Once diagnosed, patients need frequent monitoring of blood counts to watch for cytopenias. Transfusions of red cells and platelets can treat anemia and bleeding episodes. Blood products should be irradiated and leukoreduced to prevent transfusion reactions. Iron chelation therapy is used to remove excess iron from transfusions. Granulocyte colony-stimulating factor (G-CSF) may help raise neutrophil counts.

2- Androgens

Androgenic steroids like oxandrolone and danazol can stimulate erythropoiesis in some patients. However, long-term use has risks including liver toxicity and masculinization.

3- Hematopoietic Cell Transplantation

The only definitive cure for the hematologic manifestations of FA is allogeneic stem cell transplant, ideally from a human leukocyte antigens (HLA)-matched sibling donor. Transplant aims to regenerate the bone marrow before severe cytopenias or malignancies develop.
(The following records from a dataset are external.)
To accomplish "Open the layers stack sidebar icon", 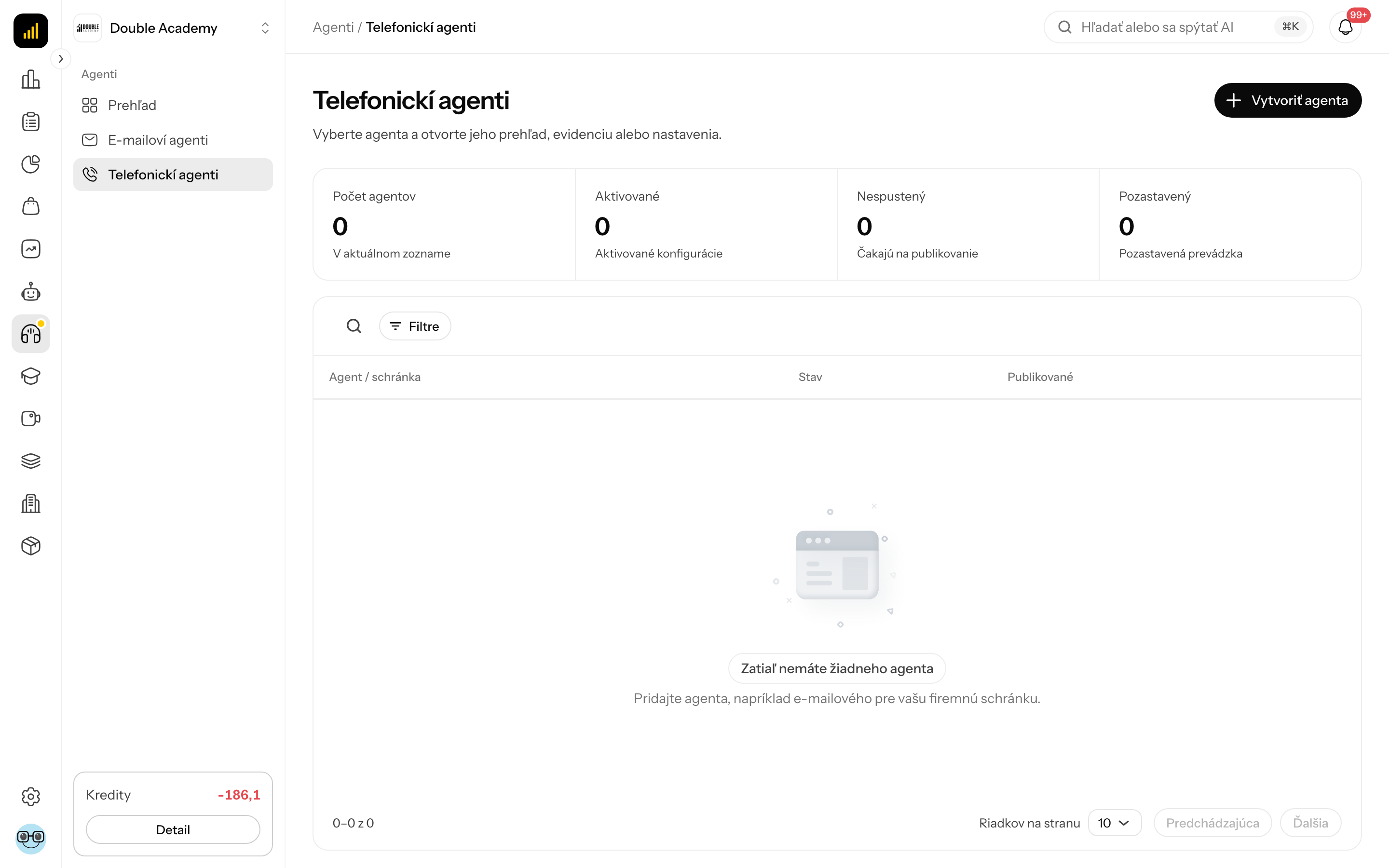I will click(30, 461).
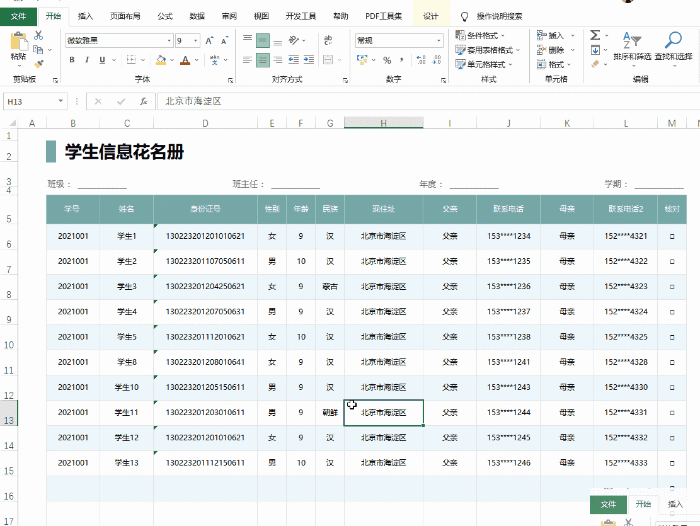Click the Cut scissors icon
Screen dimensions: 700x526
click(x=38, y=35)
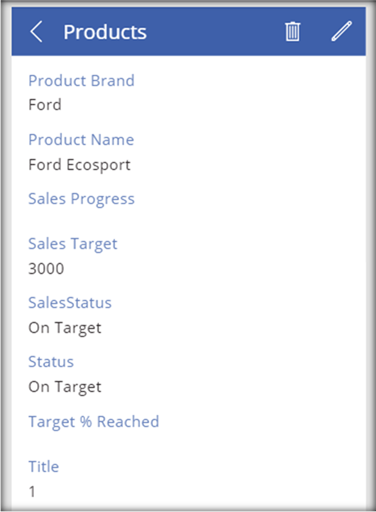This screenshot has width=376, height=512.
Task: Click the back arrow icon
Action: coord(36,31)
Outcomes have improved with better HLA matching, less toxic conditioning regimens, and enhanced supportive care.

4- Gene Therapy

Introducing functional FANC genes into patient hematopoietic stem cells via viral vectors is a promising investigational approach currently undergoing clinical trials. This could potentially cure the hematologic deficits without the risks of allogeneic transplantation.

5- Cancer Screening

Because of the high risk of malignancies, annual screening beginning in early adolescence is recommended. This includes complete physical exams, blood counts, tumor marker blood tests, and imaging studies appropriate for the most common cancers. Early detection of cancers like squamous cell carcinoma improves outcomes.

6- Other Supportive Care

Management also focuses on supportive multidisciplinary care such as surgery for anatomic abnormalities, growth hormone for short stature, hormone replacement for hypogonadism, and social/educational support. Avoidance of alcohol, smoking and environmental toxins is advised.

◉ Conclusion

Fanconi anemia is a complex inherited syndrome leading to bone marrow failure, congenital anomalies, and cancer predisposition. It is caused by defective DNA repair due to pathogenic variants in FANC genes.
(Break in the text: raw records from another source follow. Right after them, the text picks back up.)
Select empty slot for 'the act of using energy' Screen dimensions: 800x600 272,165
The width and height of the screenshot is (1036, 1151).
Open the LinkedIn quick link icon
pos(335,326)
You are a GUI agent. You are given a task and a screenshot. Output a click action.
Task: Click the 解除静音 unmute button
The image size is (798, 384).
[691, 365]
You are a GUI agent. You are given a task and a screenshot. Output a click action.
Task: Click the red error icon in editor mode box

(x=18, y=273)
Diagnosis involves blood counts, chromosomal breakage testing, and genetic testing. Treatment is aimed at supportive care, transfusion support, allogeneic HCT, cancer surveillance, and emerging gene therapies.

With improved treatments, survival has increased significantly. However, FA remains a serious lifelong illness requiring comprehensive medical management and social support. Continued research to better understand FA biology and translate genetic advances into targeted therapies is critical to keep improving prognosis in this challenging disorder.